** begin DOCUMENT EXTRACT **
Unless one spends a great deal of time with Black Dice’s back catalogue, it’s a rare thing to bear witness to identity crises unfolding on wax. So dig in, and hang on, as this Scottish duo try and fail to hook a direction and reel it in, with delirious results. “Spastica” leads with distressed excretion synthesizers circling Jupiter while rocking coliseums full of toga-clad Andrew W.K. fans, which are overtaken by liquid-y effects-driven percussion that quickly goes from hippie to sharing a mind-meld with Carlos Giffoni’s Welcome Home then boomerangs right back to beardo again. In practice, what Blue Sabbath Black Fiji are doing sounds more open-ended and looser-limbed than the above description is able to convey. It’s one of those situations where the players aren’t so much willing a state of joyous confusion into being as they’re just tapping into cosmic frequencies and cutting us in, mid-score. See? It’s all about who you know.      

Skullflower, “Tantrik Ass Rape”
** end DOCUMENT EXTRACT **
▶ _EXERCISE TASK 1_:
Please filter the listing, copying every line that contains the string "Grey". Treat uppercase and lowercase as different.
The music review and the listing come from unrelated sources.
** begin EXCERPTED RECORDS **
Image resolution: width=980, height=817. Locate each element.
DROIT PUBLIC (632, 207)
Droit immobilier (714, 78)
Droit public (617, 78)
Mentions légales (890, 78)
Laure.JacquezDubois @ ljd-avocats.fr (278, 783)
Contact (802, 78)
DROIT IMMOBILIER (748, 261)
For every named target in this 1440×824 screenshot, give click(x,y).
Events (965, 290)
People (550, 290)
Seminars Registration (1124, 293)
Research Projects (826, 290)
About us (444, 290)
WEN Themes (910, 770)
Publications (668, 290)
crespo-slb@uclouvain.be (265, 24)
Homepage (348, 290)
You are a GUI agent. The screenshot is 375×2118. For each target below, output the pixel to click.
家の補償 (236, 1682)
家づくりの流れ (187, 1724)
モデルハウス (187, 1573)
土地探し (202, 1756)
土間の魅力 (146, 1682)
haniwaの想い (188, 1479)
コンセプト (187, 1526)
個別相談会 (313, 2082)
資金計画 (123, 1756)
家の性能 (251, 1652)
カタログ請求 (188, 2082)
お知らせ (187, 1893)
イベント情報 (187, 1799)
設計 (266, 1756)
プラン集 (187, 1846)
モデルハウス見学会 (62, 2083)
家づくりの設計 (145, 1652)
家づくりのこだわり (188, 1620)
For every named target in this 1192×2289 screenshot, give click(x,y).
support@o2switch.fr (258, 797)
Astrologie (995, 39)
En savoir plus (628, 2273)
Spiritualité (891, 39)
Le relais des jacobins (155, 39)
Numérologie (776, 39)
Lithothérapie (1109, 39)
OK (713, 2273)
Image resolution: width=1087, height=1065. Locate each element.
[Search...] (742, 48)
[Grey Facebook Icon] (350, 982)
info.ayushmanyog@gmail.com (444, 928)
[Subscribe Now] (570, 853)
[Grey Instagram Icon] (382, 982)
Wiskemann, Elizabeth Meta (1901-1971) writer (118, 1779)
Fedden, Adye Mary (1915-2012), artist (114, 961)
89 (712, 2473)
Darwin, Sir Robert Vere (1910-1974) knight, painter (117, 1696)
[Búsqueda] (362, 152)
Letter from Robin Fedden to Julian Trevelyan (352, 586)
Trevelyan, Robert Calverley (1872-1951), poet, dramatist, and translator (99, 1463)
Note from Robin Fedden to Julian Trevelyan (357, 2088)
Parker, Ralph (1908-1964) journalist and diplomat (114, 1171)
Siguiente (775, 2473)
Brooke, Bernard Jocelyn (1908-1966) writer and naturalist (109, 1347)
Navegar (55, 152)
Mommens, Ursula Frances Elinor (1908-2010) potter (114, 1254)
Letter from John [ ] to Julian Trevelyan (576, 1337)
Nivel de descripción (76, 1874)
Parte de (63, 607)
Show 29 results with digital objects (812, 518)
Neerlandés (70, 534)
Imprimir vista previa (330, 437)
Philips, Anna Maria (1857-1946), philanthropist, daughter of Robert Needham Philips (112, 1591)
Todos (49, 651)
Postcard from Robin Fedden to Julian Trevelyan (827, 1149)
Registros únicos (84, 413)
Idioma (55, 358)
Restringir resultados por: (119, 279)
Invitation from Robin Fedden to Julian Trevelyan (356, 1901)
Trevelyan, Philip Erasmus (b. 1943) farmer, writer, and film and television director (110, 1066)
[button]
** end EXCERPTED RECORDS **
▶ _EXERCISE TASK 2_:
Name every musician or musical group mentioned in the music review.

▶ _RESPONSE 1_:
[Grey Facebook Icon] (350, 982)
[Grey Instagram Icon] (382, 982)

▶ _RESPONSE 2_:
Black Dice
Andrew W.K.
Carlos Giffoni
Blue Sabbath Black Fiji
Skullflower